Recherche
Chroniques
Présences Tristan Murail – épisode 9
récital Marie Ythier, violoncelle
Le dixième rendez-vous de Présences –également le premier de ce jour de clôture de l’édition 2022 du festival de création de Radio France – est dévolu, comme souvent, à un instrument soliste : cette année le violoncelle.
Le récital de Marie Ythier s’ouvre sur une page du compositeur à l’honneur, Tristan Murail. Pièce écrite pour alto en 1976 et transposée dix-huit ans plus tard pour Viktoria Gantchikova, C’est un jardin secret, ma sœur, ma fiancée, une source scellée, une fontaine close, une source scellée... est une miniature aux allures d’étude qui condense une variété de jeux dans une oscillation heuristique de la ligne de chant.
Ce travail sur le grain du discours est magnifié dans Curve with plateaux, œuvre que Jonathan Harvey a conçue en 1982 à partir d’un « modèle de la personnalité humaine »avec du grave vers l’aigu, le physique, les passions et la pensée. Mais le cisèlement du phrasé et des textures, jusqu’aux irisations inouïes au plus près du chevalet, dépasse le schéma premier d’inspiration. Il donne corps à une exploration de l’anatomie sonore de l’instrument, dans des expérimentations qui ne s’écartent jamais de l’intensité expressive. Son exceptionnelle acuité poétique – illustrant la profonde sensibilité d’un compositeur qu’il serait opportun de programmer davantage, à l’heure du dixième anniversaire de sa disparition – est restituée avec une belle concentration par la soliste française.
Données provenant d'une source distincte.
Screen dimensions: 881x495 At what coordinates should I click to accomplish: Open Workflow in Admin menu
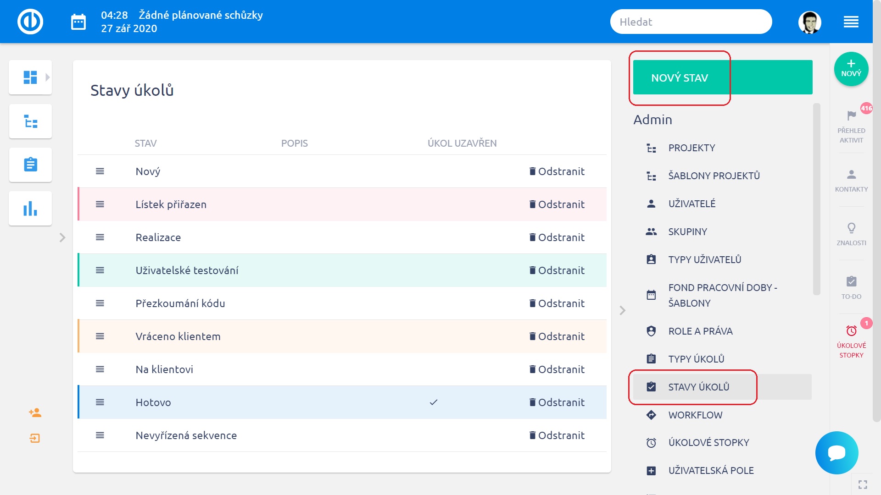(695, 415)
Les deux commandes de Radio France qui lui succèdent ne peuvent manquer, en comparaison, de respirer quelque peu l’anecdote. Soutenue par la Fondation Musique et Radio et l’Institut France/Chine, Shunan Hu propose, avec Les fleurs du pêcher s’épanouissent, une variation autour d’un texte écrit par la poétesse chinoise Youyou Yu pendant son adolescence. Elle puise dans les ressources de la lutherie folklorique traditionnelle pour enrichir la réinvention de l’assimilation personnelle de son patrimoine culturel dans des codes occidentalisés. Au delà de couleurs idiomatiques, le résultat s’approche d’un genre domestique dont article 10 [prismes] de Rozalie Hirs constitue un avatar. Dixième jalon d’une série que la Néerlandaise écrit pour instruments solistes, la pièce décline des nuances d’éclairages harmoniques avec un artisanat indéniable que l’on envisagerait chez Vermeer.
Création sollicitée par le festival Messiaen au pays de la Meije en 2017 à Bastien David pour Marie Ythier, Riff, fidèle à ce qu’en suggère le titre, développe une immersion dans la répétition évolutive d’un court motif à la pulsation irrésistible. La gratuité assumée du propos se révèle efficace, voire enivrante, et l’interprète ne manque pas d’en défendre l’énergie. Le récital se referme avec Attracteurs étranges – la partition de Murail emblème du programme –, imaginé en 1992 pour le soixante-dixième anniversaire de Xenakis, avec lequel la violoncelliste a rencontré le musicien spectral – elle a d’ailleurs gravé l’opus. Si les mathématiques sont une source poétique, ils ne fondent pas les procédés d’une page imagée modulant sans cesse la granulation du son et de la ligne, et exigeant une virtuosité consommée qui ne fait point défaut ici.